Entrepreneur : un mouton noir dans la famille?

Entrepreneur : un mouton noir dans la famille?
3 mars 2020 Marie-Pier Villeneuve

Contre toute attente, je me suis lancée en entreprise après avoir laissé un emploi qui avait tout pour me rendre heureuse : sécurité d’emploi, revenus appréciables et petit régime d’assurances bien utile. C’était de surcroît un emploi stimulant reconnu dans le milieu, au sein d’une équipe qui était devenue comme une deuxième famille pour moi. Tout y était! Tout… sauf une chose essentielle à mon bonheur : la liberté absolue de créer et d’assumer. Évidemment, je n’allais pas me lancer en faisant des choses qui paraissaient insensées. Ou du moins, ce n’était pas mon intention.

Ceci dit, vous auriez dû voir la tête de mon père la première fois que je lui ai parlé de mon projet d’entreprise ; cet homme, qui a sacrifié sa vie à un job lui permettant de faire vivre sa famille de façon acceptable. Un job sans joie, sans défi, sans artifice aucun. Un job aliénant. Je vois encore le visage de mon père quand je lui ai dit que j’allais devenir cheffe d’entreprise. Lui qui a tellement pesté contre ses patrons. Lui qui a dû faire preuve de tellement de retenue, qui a dû « prendre sur lui » pour garder son équilibre mental dans une shop où les p’tits boss en mènent large pour combler leur besoin de pouvoir. Que dire de sa stupéfaction quand je lui ai annoncé que j’allais non seulement y investir toutes mes économies, mais aussi contracter des emprunts « dans les six chiffres » pour donner vie à ma nouvelle carrière? Mon père, qui a économisé à la sueur de son front. Mon père, qui a passé des soirées d’été à tondre des pelouses pour un peu plus d’argent. Mon père, qui s’est privé du quatre-roues, du camion et de l’emploi dont il avait toujours rêvé pour s’assurer qu’on ne manque jamais de rien, qu’on ne sente pas trop notre situation de classe moyenne-inférieure. Si je me sentais déjà différente des autres membres de ma famille à bien des égards, je vous jure que, cette fois, mon statut de mouton noir devenait officiel!

Par chance, mon père est un homme ouvert et à l’écoute.
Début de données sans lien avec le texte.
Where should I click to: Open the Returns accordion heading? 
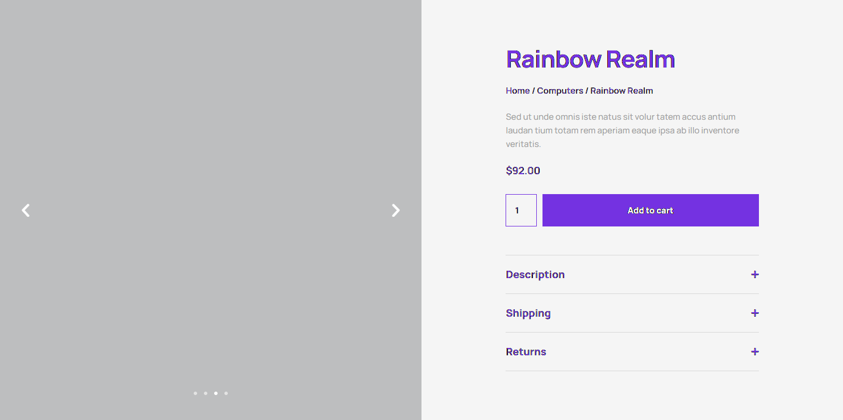[x=526, y=352]
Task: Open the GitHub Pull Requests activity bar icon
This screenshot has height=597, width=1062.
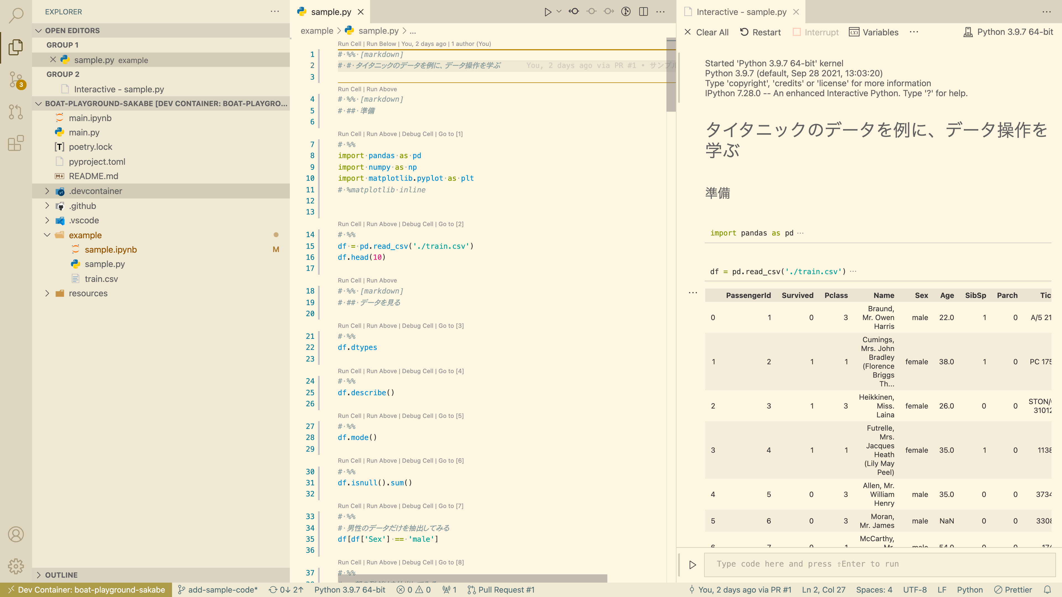Action: pyautogui.click(x=16, y=112)
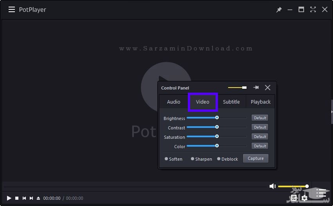
Task: Go to the Playback tab
Action: (x=261, y=102)
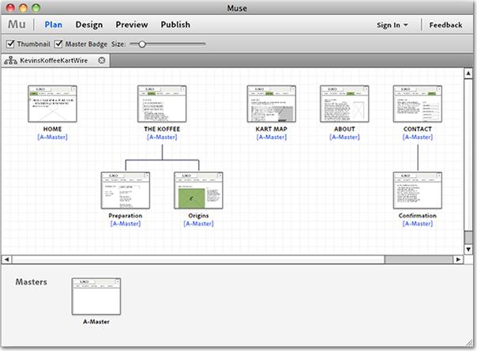Select the KART MAP page thumbnail
Screen dimensions: 477x351
pyautogui.click(x=271, y=104)
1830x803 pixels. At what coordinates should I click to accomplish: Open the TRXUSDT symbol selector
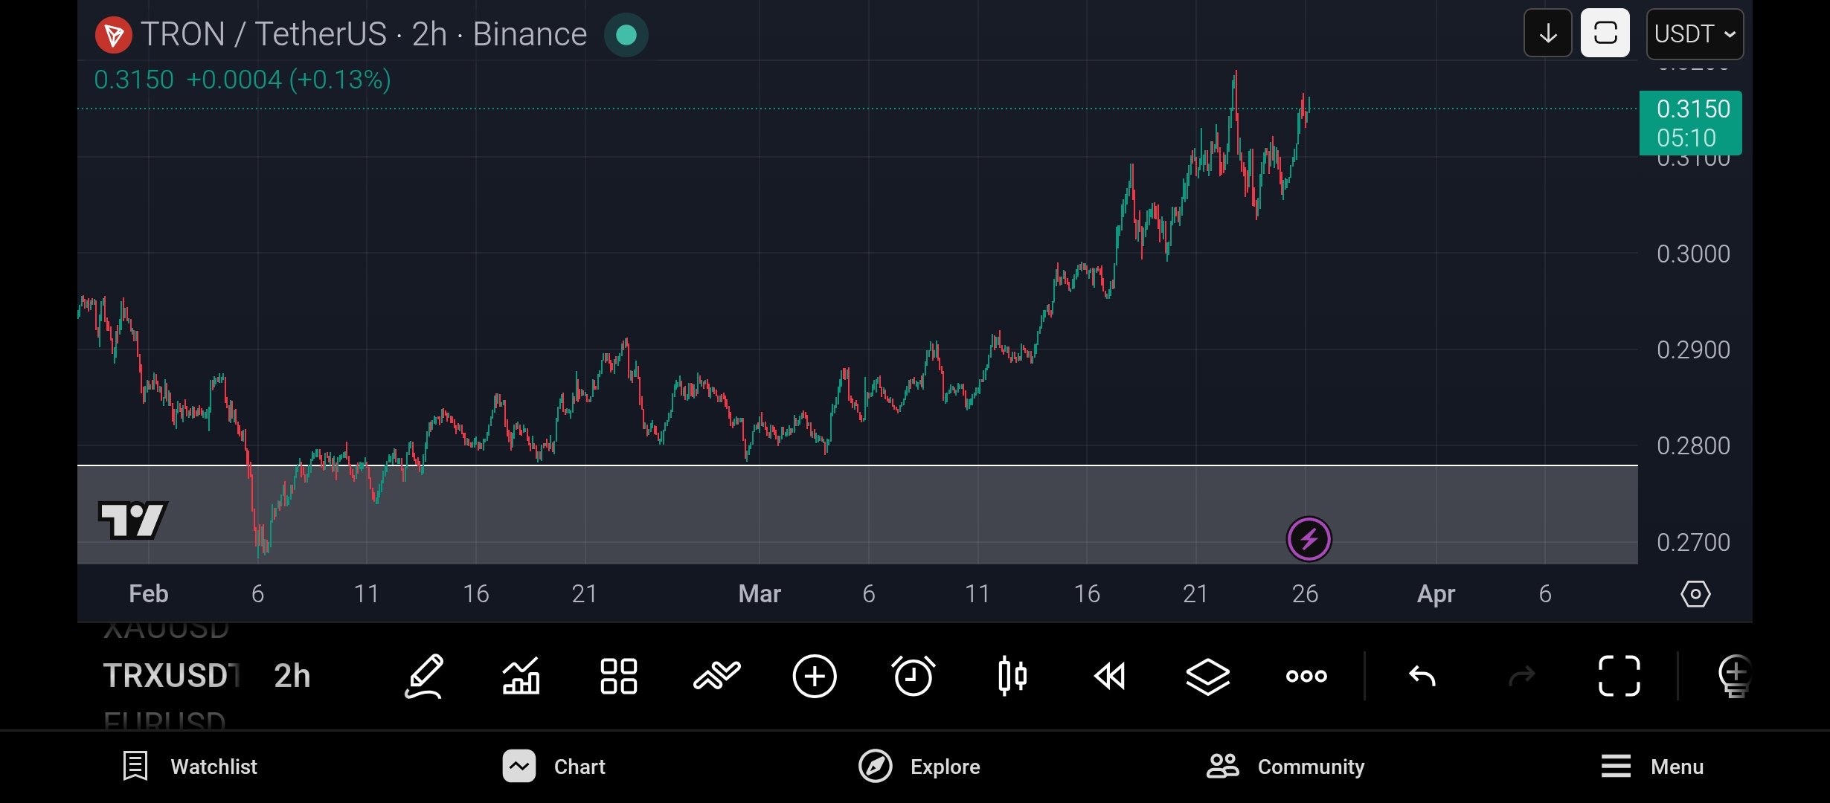coord(171,676)
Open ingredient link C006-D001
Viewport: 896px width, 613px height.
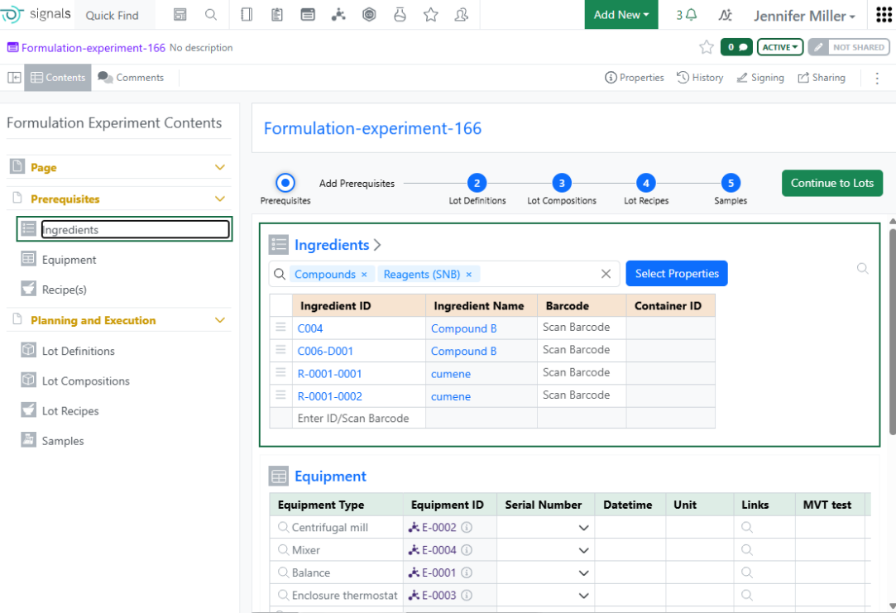tap(325, 351)
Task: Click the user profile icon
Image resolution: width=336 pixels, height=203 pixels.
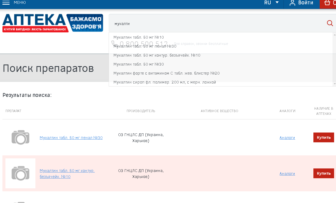Action: pyautogui.click(x=292, y=3)

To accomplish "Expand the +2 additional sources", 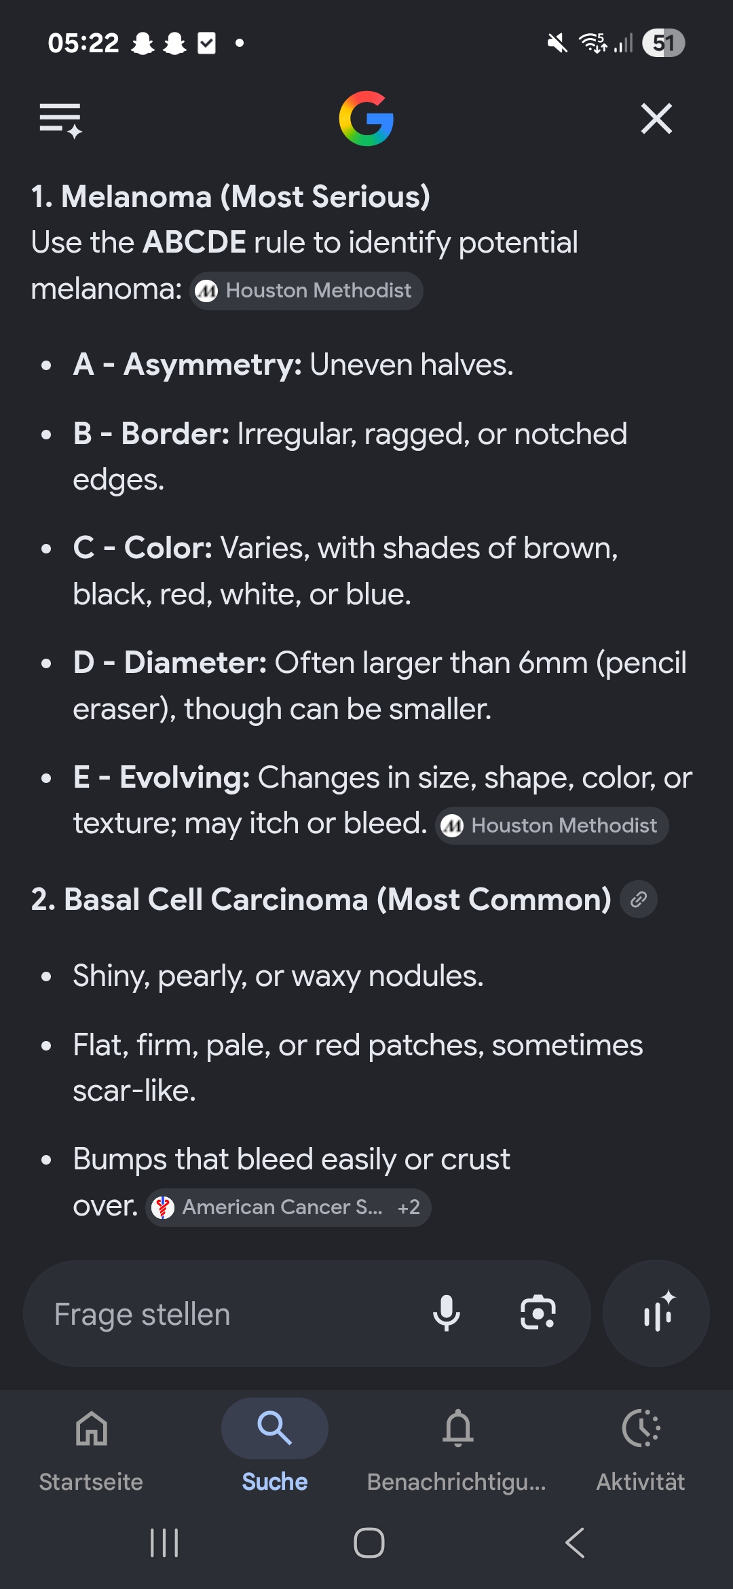I will pyautogui.click(x=409, y=1207).
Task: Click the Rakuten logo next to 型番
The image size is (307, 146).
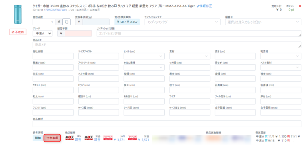Action: pos(89,138)
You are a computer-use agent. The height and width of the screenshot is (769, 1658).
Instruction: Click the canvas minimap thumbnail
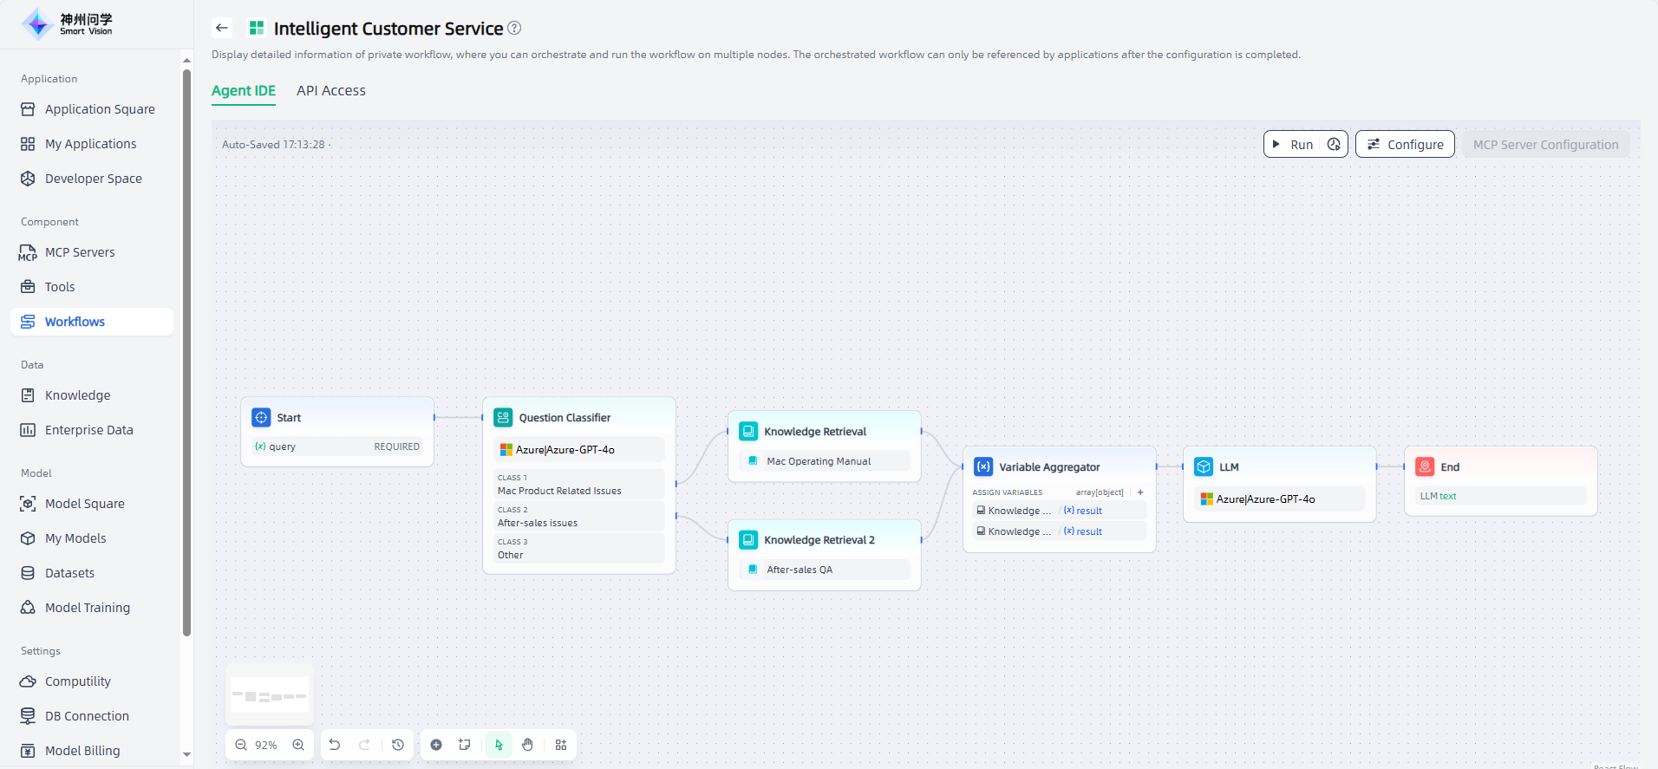point(270,695)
Il croit en moi et m’appuie donc dans mes projets. Il voit bien à quel point cette vie me rend heureuse et tout doucement, ses inquiétudes se sont muées en fierté.

Mais comment fait-on pour persister quand on sent que nos choix et nos actions contrastent avec ceux de notre entourage?

Pour moi, la seule façon d’y arriver, c’était de m’entourer d’un troupeau de moutons noirs. Je me suis mise à élargir mon cercle, à m’impliquer activement dans d’autres troupeaux pour aller à la rencontre de mes nouveaux semblables. Quand je m’arrête pour regarder autour de moi, je constate qu’il y a autant d’entrepreneurs que de salariés dans mon entourage. Mon truc, c’est vraiment ça : quand on se sent seul et différent, il faut chercher à se regrouper entre « originaux », entre personnes qui partagent les mêmes valeurs, des rêves semblables et des aspirations communes. Ainsi, cette belle communauté devient comme une seconde famille, un réseau de soutien, un groupe de personnes qui croient les unes aux autres.

C’est en osant être entièrement moi-même, en assumant mon besoin vital de créer et en réalisant mon propre rêve entreprenarial que j’ai réussi à trouver MON troupeau.